Gusty winds and steady snowfall forced Ohio State to keep the ball on the ground, not that it complained. The Buckeyes rolled up 311 yards rushing – 144 from quarterback Braxton Miller – and four rushing touchdowns. The highlights were a 37-yard touchdown run from Miller culminating with a somersault into the end zone followed by a five-yard score on a reverse with Guiton playing quarterback. Once again, Miller went head-over-heels for the touchdown.
The play is called “Jazzy,” a Tom Herman creation, according to Meyer.
“We’ve been practicing it for a while and we were happy we were able to execute,” Guiton said.
Before the game, Herman walked onto the field and sensed that it would be a run-heavy game plan after he realized the intensity of the swirling winds. The Buckeyes ran 39 times compared to 17 pass attempts. Miller completed 11 passes for 160 yards and two touchdowns – one to Dontre Wilson (24 yards) and one to Devin Smith (39).
The flexing of offensive muscles came late in the first half when Ohio State used its hurry-up offense to travel 69 yards in four plays lasting 52 seconds. Hyde scored from five yards out to give the Buckeyes a 28-0 halftime advantage.
Regardless of the weather, Hyde was going to get his 1,000 yards, becoming the first Ohio State running back since Beanie Wells in 2008 to do so. Hyde entered the game needing just 53, but it took him nearly the entire first half to reach that number. On a seven-yard run through the heart of the offensive line, Hyde became Meyer’s first 1,000-yard running back.
“I kind of chuckled,” Hyde said. “It starts with those guys up front. When they have success, I usually have success. As long as my offensive line’s doing a good job, it doesn’t matter where the [opposing] defense is.”
Hyde’s day of work concluded with 117 yards, his sixth consecutive game of at least 100, and two touchdowns. Ohio State has established itself as a power-run team with a backfield duo that can stack up against any team in the country, making snow flurries nothing more than a fly to swat out of the way. Indiana’s 122nd rank total defense had no answer. By halftime, scores of fans were already filing out of the Horseshoe.

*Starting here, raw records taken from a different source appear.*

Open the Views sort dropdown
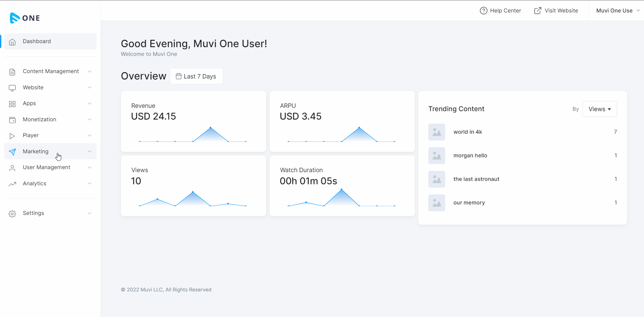point(599,109)
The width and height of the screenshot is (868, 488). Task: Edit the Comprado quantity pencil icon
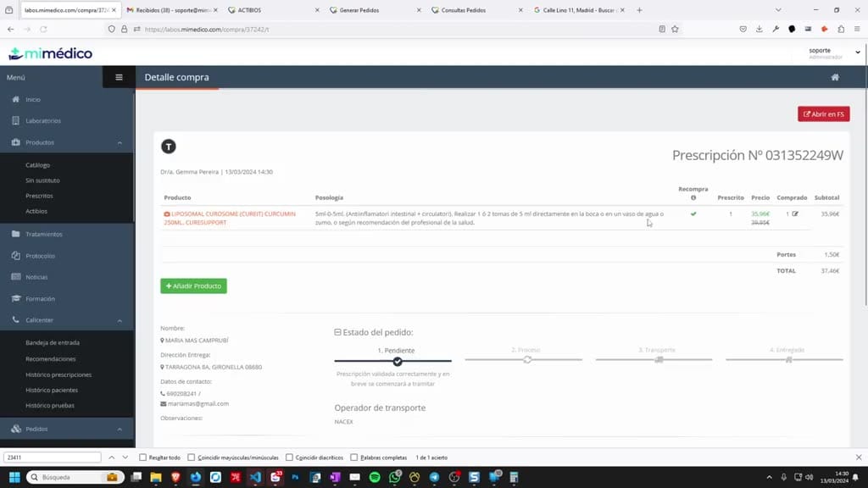coord(795,214)
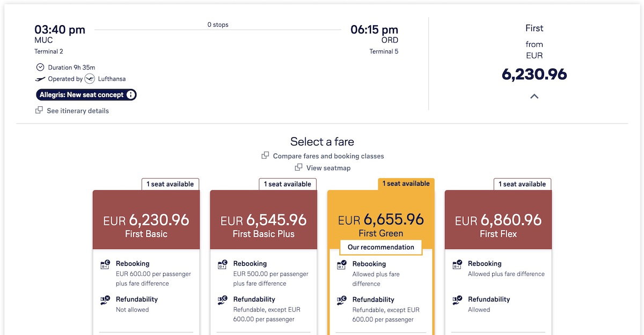Click the compare fares popup icon
The height and width of the screenshot is (335, 644).
click(x=265, y=156)
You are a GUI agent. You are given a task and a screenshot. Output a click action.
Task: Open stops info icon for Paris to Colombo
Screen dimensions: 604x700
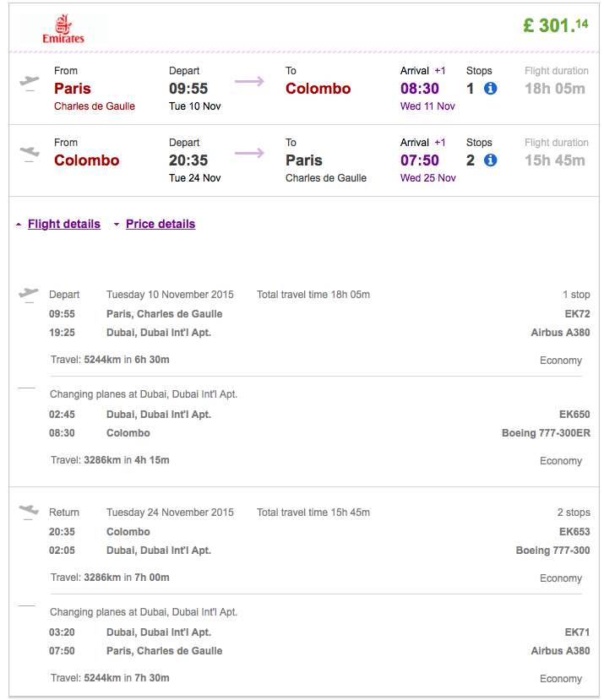(x=490, y=89)
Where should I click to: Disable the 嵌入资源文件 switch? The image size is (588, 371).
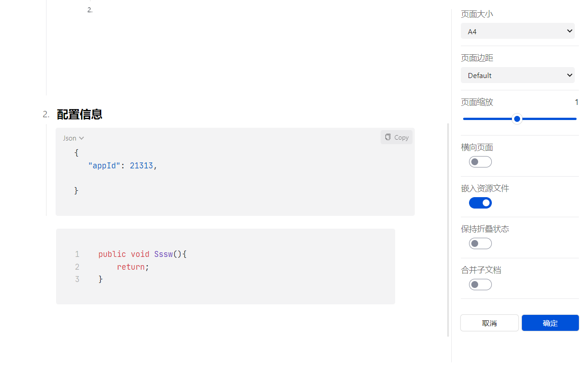pos(480,203)
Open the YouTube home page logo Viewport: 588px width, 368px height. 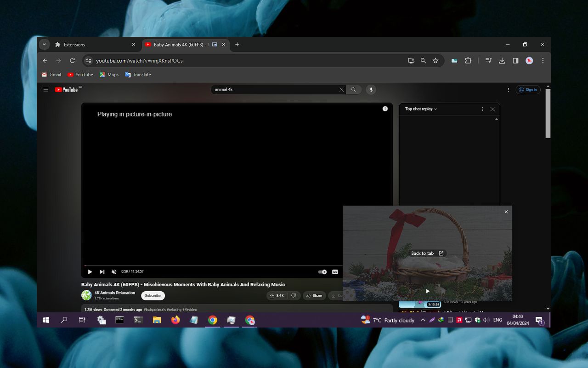coord(66,90)
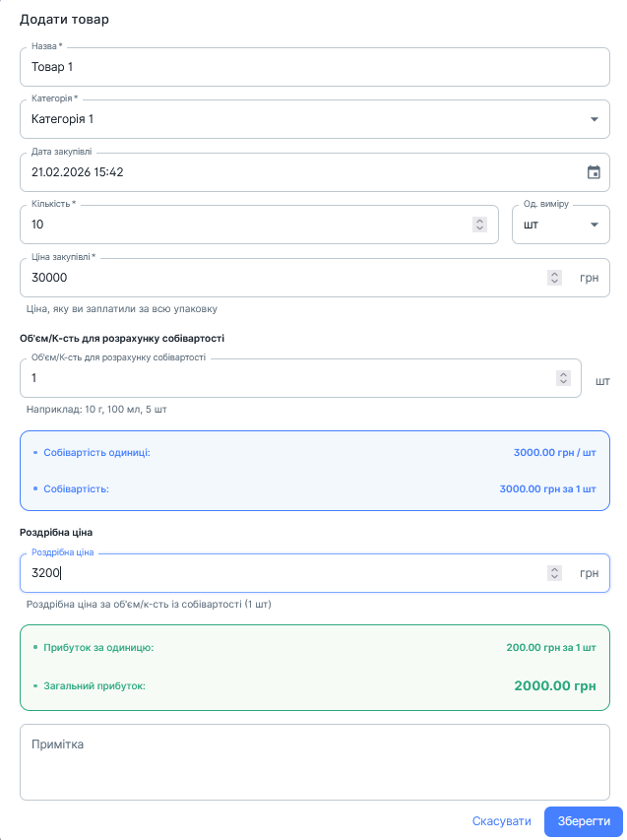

“We wanted to come out and prove to everyone that Ohio State has a great defense, and I feel like we accomplished that,” junior defensive lineman Michael Bennett said.

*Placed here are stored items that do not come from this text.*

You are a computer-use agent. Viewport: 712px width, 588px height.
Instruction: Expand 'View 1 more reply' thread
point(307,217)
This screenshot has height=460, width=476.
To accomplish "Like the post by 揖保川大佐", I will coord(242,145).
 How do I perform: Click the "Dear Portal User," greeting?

Not much went right for the Hoosiers. They turned the ball over, couldn’t convert third downs and even kicker Mitch Ewald, who was perfect on fields this season, doinked both field goal attempts off the upright. Another special teams blunder came when Bradley Roby emerged untouched at the feet of punter Erich Toth. Ron Tanner returned the block to the Indiana 8-yard line before Miller scored on the end-around.
Indiana became acclimated with Ryan Shazier. The junior linebacker recorded 20 tackles – 16 solo – five tackles for loss, a sack, forced fumble and pass breakup. It was the most tackles but a Buckeye in nearly a decade, dating to 2004 when A.J. Hawk had the same number of stops against Wisconsin.

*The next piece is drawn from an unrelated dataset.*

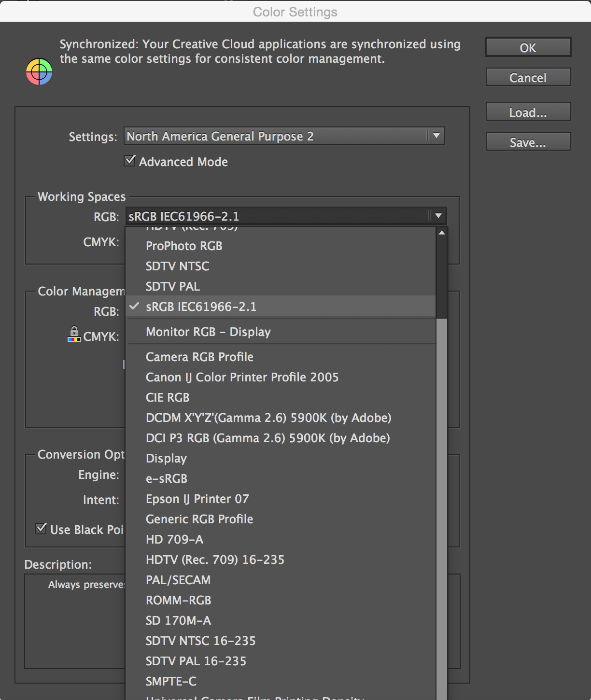Click Save... to store color settings

tap(528, 142)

“He’s the best linebacker in the nation,” Hyde said. “Every week in and out, that’s how he plays. I’m proud of him.”
The school record for wins stood for 44 years. From 1967-69, Ohio State won 22 straight games, including two over Michigan and a national championship. A loss to Michigan in 1969 ended a golden era and sparked the Ten-Year War.
Another record that fell Saturday was the single-season scoring mark. It was set over the 12-game 1998 season. The Buckeyes needed only 11 games to surpass the 504-point threshold.
“Right now, this team is something special,” Hyde said. “I’m blessed to be a part of something like this.”